# Set tasks
1 – Using the exhibition text, answer each question:
(a) On what dates did the exhibition run?
(b) Who curated the exhibition?
(c) Which section of the exhibition looks at the ideal of the wild, free horse and the cowboy?
2 – Render this sentence from the exhibition text in Spanish: "Horses were crucial to building the United States."

# Text provided
Hoofbeats and Heartbeats: the Horse in American Art

August 21 to November 21, 2010

 



 

Wall texts from the exhibition

 

Hoofbeats and Heartbeats: The Horse in American Art

 
The light step of a carriage horse, effortlessly towing a sleigh across snow-covered ground; the gut-splitting buck of a bronco; the confident poise of a general's mount at the battlefield's edge; the freedom of hooves, breaking fast and pounding across the open plain -- horses have captivated American artists for centuries, inspiring works of art that in turn have inspired us. As Lexington celebrates the Alltech FEI World Equestrian Games, The Art Museum of the University of Kentucky is proud to present this exhibition, which chronicles the dynamic role of the horse in our country's art and history.
 
The beauty and elegance of a horse is undeniable. It is seen in the lingering attention John Trumbull devotes to George Washington's mount or in the glistening musculature of racehorses depicted by Edward Troye and Franklin Voss. But the image of the horse has also played a meaningful role in our cultural history, from the Revolutionary period to the present day. Horses were crucial to building the United States. They have carried generals into battle, forged the trail of westward expansion, hustled for cowboys, and sprinted under jockeys for cheering fans. Today, horses continue to fuel an economic industry but are also valued simply for the way they enrich our daily lives.
 
Curated by Ingrid Cartwright, assistant professor of art history at Western Kentucky University, this exhibition and the accompanying catalogue trace the many ways the horse has been pictured in American art and what this magnificent animal has meant to Americans over time. Heroes: The Horse on the Battlefield chronicles American military leaders and their horses; Hoofbeats: The Horse as a Symbol of Freedom investigates the American ideal of the wild, free horse and the cowboy; Horse Power: The Horse at Work in America includes workhorses that helped build our nation; and Heartbeats: America's Romance with Horses reveals how horses have been a source of recreation and personal inspiration to us all.

# Supplied material
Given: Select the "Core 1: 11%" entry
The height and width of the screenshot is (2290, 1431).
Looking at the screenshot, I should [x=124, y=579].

# Answers for the exercise
1 –
(a) August 21 to November 21, 2010
(b) Ingrid Cartwright, assistant professor of art history at Western Kentucky University
(c) Hoofbeats: The Horse as a Symbol of Freedom

2 – Los caballos fueron cruciales para construir los Estados Unidos.